# Spinning Dorset



## Silverpeep (May 3, 2016)

I made an effort to spin a thicker yarn, as I'm usually on the lighter side of worsted. Almost 400 yards from 8 oz. roving. It's surprisingly soft, light and springy. Could be worn next to the skin. Very happy with a purchase I was a bit hesitant on. Have no idea what I'll make with it. This came from Solitude Wool in Virginia, www.solitudewool.com if you're interested.


----------



## JuneB (Oct 10, 2014)

I raised a horned Dorset the fiber is incrediably soft and downey... I have spun wonderful yarns and it is wonderful next to the skin.So happy to hear someone else that has spun Dorset


----------



## Silverpeep (May 3, 2016)

I get most of my roving at Wool festivals, but I've not seen much Dorset, which is why I was hesitant to buy. Glad I gave it a shot.


----------



## Cdambro (Dec 30, 2013)

You made a great purchase...it is beautiful in color and a really nice spin. Well done.


----------



## Gaildh (Jan 15, 2015)

Beautiful


----------



## crivitz (Apr 12, 2015)

Your yarn is so inviting--I just want to squish and squish and squish. You did a great job.


----------



## wordancer (May 4, 2011)

Such a yummy colour, thanks for the link.


----------



## Reba1 (Feb 5, 2012)

Your yarn looks so cuddly. As crivitz said, I just want to SQUISH it.


----------



## mama879 (Jan 27, 2011)

I love blues. Your yarn looks sooo soft just want to squeeze it. Will check out the website. Thanks for sharing.


----------



## BirchPoint (Feb 12, 2016)

Nice, nice yarn! I love hearing about the different breeds that get spun, much better than reading about it in a book.


----------



## Lolly12 (Oct 10, 2012)

Beautiful yarn


----------



## howesfam (Jun 24, 2011)

Lovely, growing up I had a pet Dorset sheep. I never got to use the wool. I'll have to look for some.


----------



## gardenpoet (Jun 24, 2016)

It does look squishy, and with an interesting texture.
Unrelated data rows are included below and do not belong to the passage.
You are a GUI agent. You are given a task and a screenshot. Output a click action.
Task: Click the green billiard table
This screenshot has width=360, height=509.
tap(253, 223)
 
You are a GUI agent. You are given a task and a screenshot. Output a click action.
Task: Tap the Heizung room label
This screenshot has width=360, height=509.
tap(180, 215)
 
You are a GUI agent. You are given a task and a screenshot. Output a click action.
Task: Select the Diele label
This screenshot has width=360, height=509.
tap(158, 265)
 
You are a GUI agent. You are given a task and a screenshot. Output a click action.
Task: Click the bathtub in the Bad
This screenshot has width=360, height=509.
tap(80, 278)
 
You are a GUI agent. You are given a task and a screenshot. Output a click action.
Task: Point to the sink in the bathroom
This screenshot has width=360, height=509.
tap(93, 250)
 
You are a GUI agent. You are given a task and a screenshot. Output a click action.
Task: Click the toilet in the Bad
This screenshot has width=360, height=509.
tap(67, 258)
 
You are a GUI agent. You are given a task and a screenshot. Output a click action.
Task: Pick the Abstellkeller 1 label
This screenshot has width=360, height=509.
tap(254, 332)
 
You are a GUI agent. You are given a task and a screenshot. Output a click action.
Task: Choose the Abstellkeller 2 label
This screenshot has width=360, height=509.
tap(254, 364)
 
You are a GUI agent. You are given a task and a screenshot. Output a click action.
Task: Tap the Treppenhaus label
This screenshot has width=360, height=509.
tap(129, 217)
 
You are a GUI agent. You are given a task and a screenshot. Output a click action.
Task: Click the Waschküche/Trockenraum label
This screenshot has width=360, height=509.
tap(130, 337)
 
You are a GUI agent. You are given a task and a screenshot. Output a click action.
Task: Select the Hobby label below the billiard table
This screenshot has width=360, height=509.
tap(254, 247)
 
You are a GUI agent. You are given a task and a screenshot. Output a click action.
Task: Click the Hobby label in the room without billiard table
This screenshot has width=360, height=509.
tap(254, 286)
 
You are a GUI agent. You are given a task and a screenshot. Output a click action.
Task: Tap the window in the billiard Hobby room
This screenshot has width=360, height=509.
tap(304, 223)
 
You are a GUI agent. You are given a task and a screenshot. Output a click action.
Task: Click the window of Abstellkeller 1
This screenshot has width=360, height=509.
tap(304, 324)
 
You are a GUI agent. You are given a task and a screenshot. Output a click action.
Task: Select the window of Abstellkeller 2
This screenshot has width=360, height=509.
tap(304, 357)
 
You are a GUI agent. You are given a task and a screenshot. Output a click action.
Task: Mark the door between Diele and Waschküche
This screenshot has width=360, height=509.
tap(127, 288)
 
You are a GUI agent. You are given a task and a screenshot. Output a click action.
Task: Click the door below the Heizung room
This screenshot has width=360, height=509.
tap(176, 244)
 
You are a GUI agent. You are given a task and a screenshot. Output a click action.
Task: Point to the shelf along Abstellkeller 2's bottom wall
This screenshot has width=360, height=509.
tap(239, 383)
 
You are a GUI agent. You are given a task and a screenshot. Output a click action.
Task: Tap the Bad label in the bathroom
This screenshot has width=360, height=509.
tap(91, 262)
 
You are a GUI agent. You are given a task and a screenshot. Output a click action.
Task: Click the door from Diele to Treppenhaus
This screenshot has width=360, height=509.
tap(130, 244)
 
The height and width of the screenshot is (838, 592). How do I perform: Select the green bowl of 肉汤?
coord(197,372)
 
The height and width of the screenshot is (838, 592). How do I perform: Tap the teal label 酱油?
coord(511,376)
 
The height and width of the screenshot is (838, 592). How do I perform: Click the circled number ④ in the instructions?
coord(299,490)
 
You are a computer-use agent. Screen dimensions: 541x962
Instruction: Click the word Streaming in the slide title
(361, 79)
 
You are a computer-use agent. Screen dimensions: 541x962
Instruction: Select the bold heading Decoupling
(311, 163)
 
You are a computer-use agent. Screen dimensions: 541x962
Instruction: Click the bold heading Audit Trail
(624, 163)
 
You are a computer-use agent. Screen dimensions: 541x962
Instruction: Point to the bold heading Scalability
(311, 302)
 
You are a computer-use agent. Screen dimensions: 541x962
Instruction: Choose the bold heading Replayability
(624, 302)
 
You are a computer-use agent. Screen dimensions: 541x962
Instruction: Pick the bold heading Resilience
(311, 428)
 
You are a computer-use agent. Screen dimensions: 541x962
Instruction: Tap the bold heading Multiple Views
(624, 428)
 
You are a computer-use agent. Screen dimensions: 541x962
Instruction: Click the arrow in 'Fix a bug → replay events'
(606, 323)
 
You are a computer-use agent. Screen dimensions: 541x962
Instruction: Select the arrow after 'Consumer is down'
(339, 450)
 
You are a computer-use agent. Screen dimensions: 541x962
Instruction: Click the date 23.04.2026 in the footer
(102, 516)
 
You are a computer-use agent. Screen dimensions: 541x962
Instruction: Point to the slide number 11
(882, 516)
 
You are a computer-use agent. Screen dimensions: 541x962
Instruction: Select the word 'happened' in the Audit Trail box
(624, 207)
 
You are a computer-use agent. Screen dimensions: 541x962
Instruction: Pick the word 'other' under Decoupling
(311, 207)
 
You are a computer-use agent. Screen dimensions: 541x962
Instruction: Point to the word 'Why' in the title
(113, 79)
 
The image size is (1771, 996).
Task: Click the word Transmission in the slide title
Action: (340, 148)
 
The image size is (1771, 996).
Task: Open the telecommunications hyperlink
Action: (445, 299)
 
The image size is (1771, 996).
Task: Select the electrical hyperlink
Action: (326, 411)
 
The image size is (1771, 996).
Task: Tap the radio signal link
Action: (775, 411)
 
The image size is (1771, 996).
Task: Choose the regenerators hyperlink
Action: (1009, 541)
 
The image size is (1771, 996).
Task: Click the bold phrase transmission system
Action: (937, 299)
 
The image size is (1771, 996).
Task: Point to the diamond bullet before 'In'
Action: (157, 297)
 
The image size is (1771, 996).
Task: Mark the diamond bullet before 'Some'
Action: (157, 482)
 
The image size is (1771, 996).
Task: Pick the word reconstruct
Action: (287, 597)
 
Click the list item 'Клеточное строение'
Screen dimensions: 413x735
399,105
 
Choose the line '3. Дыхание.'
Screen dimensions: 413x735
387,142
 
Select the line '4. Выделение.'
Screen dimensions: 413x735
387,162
Beautiful work! I look forward to seeing what it looks like knit. You could make a little swatch just to show us?


----------



## FiberQueen (Aug 23, 2012)

Good job


----------



## Spooly (Oct 22, 2011)

That is some beautiful blue yarn.


----------



## Silverpeep (May 3, 2016)

Did a small swatch on size 8 needles. Think I'll switch to size 9 and knit a hood. I have a pattern in my stash.


----------



## BirchPoint (Feb 12, 2016)

That linen stitch?
It knits up nicely!


----------



## Silverpeep (May 3, 2016)

No, stockinette.


----------



## kwharrod (Jul 24, 2012)

Very well done! Your spinning is really even and the color is lovely.


----------